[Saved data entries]
◇ ◇ ◇ ◇ ◇
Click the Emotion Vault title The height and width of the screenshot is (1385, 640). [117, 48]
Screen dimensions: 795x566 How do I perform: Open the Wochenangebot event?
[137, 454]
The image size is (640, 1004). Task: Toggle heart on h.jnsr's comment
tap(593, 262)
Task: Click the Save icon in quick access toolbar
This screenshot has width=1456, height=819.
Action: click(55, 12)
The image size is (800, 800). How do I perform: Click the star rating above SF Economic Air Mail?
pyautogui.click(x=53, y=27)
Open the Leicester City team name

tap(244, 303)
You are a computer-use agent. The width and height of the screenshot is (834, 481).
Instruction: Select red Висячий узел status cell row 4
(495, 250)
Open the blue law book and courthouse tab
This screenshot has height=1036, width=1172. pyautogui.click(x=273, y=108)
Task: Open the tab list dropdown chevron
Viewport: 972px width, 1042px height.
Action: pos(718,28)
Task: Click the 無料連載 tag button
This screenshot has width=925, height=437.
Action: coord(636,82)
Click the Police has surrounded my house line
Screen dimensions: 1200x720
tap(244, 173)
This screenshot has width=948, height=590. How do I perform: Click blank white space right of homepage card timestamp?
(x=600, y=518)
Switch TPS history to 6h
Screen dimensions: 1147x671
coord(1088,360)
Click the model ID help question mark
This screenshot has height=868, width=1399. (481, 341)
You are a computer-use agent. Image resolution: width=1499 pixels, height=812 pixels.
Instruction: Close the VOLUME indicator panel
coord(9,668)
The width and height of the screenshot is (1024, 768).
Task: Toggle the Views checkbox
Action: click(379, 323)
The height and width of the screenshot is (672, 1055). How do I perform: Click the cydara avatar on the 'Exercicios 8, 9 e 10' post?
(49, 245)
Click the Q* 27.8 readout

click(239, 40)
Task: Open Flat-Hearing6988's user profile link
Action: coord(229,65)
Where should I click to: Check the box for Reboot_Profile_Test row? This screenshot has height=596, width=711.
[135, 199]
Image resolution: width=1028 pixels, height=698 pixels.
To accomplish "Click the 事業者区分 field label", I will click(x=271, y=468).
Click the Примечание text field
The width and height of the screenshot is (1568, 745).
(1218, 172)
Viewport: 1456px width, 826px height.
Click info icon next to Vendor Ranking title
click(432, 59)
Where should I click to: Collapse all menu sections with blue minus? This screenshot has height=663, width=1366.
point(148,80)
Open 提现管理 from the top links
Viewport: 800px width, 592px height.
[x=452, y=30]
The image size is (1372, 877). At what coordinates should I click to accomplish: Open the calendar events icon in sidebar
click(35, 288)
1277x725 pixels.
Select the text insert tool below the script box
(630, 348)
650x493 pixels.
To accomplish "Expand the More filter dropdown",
◇ ◇ ◇ ◇ ◇
Exercise requirements> Looking at the records, how many lines include "agent"? Respond with the number only.

Result for this exercise> 2